Plonk stands for Permutations over Lagrange basis for Oecumenical, Non-interactive arguments of Knowledge.

It was introduced by Williamson & Gabizon in this paper.

The paper introduced a new arithmetization scheme (which we call Plonkish) and interactive oracle proof (IOP) and used KZG as a polynomial commitment scheme (PCS).

The original Plonk protocol offered constant-sized proofs, consisting of 7 or 9 points of a pairing-friendly elliptic curve and 6 field elements. However, the commitment schemes used by Halo2, Mina, and zkSync have evolved to cater to different needs.

Halo2 and Kimchi (Mina) now utilize an inner product-based PCS, while Plonky2 and Boojum (zkSync) have adopted FRI.

These transparent PCS eliminate the need for a trusted setup and pairing-friendly elliptic curves, showcasing Plonk's adaptability.

Plonkish (Plonk arithmetization), is a complex yet fascinating concept.

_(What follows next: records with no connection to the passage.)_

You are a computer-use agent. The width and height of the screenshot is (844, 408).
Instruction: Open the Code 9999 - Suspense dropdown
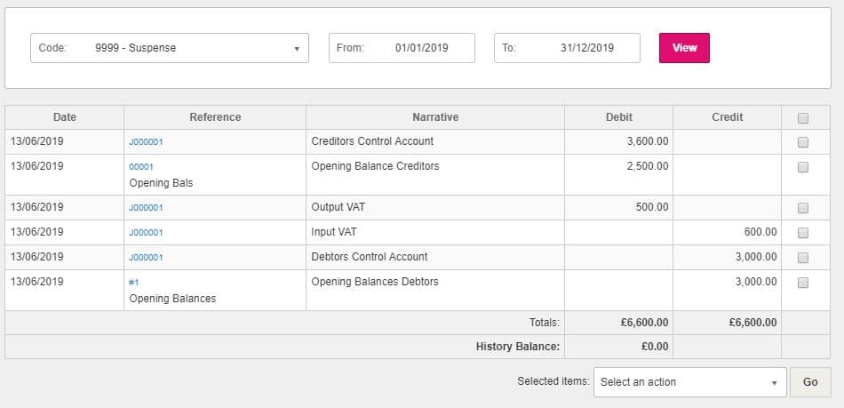coord(170,48)
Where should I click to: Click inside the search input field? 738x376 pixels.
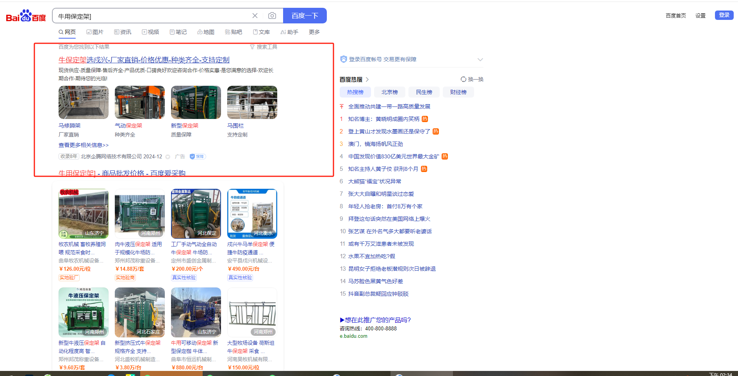coord(152,16)
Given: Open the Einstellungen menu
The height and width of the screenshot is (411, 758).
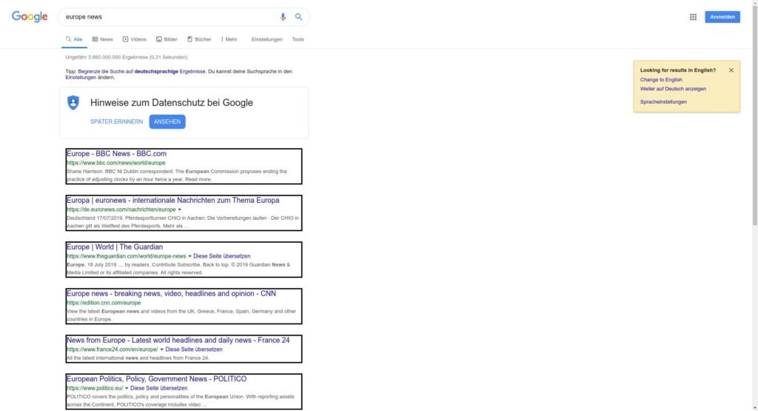Looking at the screenshot, I should point(266,39).
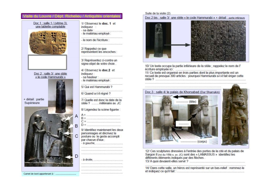Image resolution: width=265 pixels, height=188 pixels.
Task: Click the 'Doc 2 bis : salle 3/' heading
Action: (158, 17)
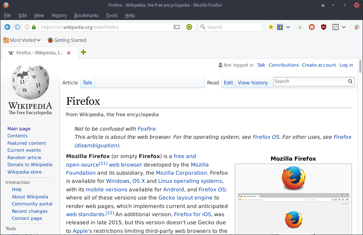Image resolution: width=363 pixels, height=235 pixels.
Task: Open the Most Visited dropdown
Action: pyautogui.click(x=22, y=40)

Let's start by working with fan-in-2 gates: each gate has left and right input (a and b) and the output (c).

We can later create more complex gates like the ones we have in Kimchi (which can take 15 variables). We will construct a table where each row contains elements a,b,c.

This table, known as the execution trace, is a key component of Plonkish.

Each gate can be represented by selector variables, q_i.

Using different values of q_i lets us tailor the type of gate. The general Plonk gate has the form q_L a + q_R b + q_M a b + q_O c + q_C = 0.

Setting q_M = 1, q_O = -1, and the rest to zero, we get a simple multiplication gate, a*b = c.

We can create more complex gates by adding selector variables and extra terms: for example, lookup tables, elliptic curve addition, foreign field, etc.

If the gate’s input and output are correctly related, the gate equation will evaluate to zero.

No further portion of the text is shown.